This 2022, after winning the first ever edition of the Dallas "Spring Classic" in March (hosted by the Dallas Stars NHL franchise), Argentina will compete in the 4th edition of the Latam Cup in Miami in September. For 2023, our objectives are the Dallas Spring Classic title defense, as well as the first ever IIHF Development Cup participation.

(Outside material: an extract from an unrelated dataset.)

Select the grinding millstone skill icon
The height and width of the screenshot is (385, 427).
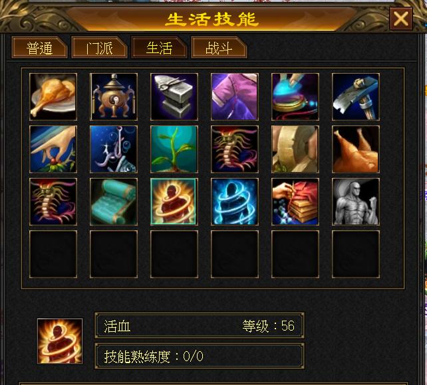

The Argentine national team is organized under the umbrella of the "Asociacion Argentina de Hockey Sobre Hielo y en Linea," an affiliate member of the International Ice Hockey Federation, as well as a nationally recognized entity by the Argentine Olympic Committee and the "Ente Nacional de Alto Rendimiento Deportivo."

About the Players
Our players come from all walks of life and range in ages from 16 to 40. Many of our players either still live outside of Argentina or grew up in places like the USA, Canada, or Germany, where they picked up the love of ice hockey. Matias Weir, born in Argentina but raised in Chicago, currently plays for Florida Atlantic University, while Tomas Abrate was raised in Phoenix before going on to play at Notre Dame University. Nicolas Grabenheimer picked up the sport growing up in Boston, while Nicolas Blachman (currently of the ECHL's South Carolina Stingrays) grew up in South Florida, as did the Lim brothers, the Vega brothers, Daniel Ioannou, and Francis Gras.

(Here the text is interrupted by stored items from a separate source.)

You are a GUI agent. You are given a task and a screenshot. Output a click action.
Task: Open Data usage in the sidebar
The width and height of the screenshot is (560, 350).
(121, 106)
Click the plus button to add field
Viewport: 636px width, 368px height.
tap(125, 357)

Juan Mandayo, Matias Weir, and Nicolas Grabenheimer facing off against Colombia

Others are from Ushuaia, the world's Southernmost city and home to Argentina's only Olympic-sized ice hockey rink, as well as not one but two ice hockey clubs. It's there that you might find Pedro Baeza, who is also a youth coach in his free time.

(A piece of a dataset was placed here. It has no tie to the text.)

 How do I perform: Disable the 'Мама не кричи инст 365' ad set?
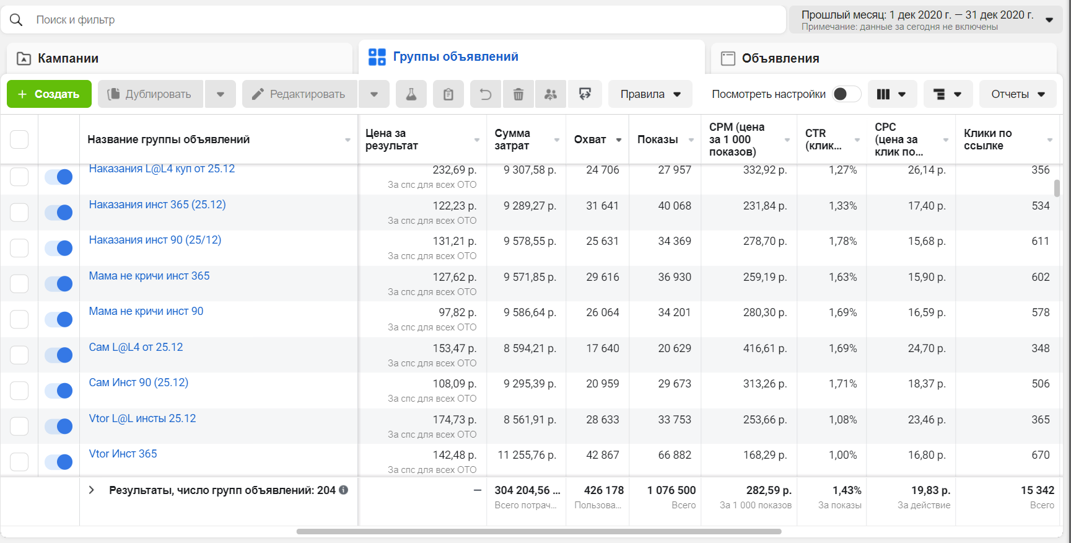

Pedro Baeza coaching young children in Ushuaia

The world's Southernmost ice hockey rink

Finally, many of our players are converts from inline hockey, as Argentina has been a regular participant in IIHF Inline World Championships and Buenos Aires has several inline rinks and competitive leagues. Sebastian Bustos, Mariano Gonzalez Leoni, and Owen Haiek are all veterans of numerous IIHF Inline Hockey World Championships who have made the jump to ice hockey, with Owen Haiek even attending and graduating from the Ontario Hockey Academy.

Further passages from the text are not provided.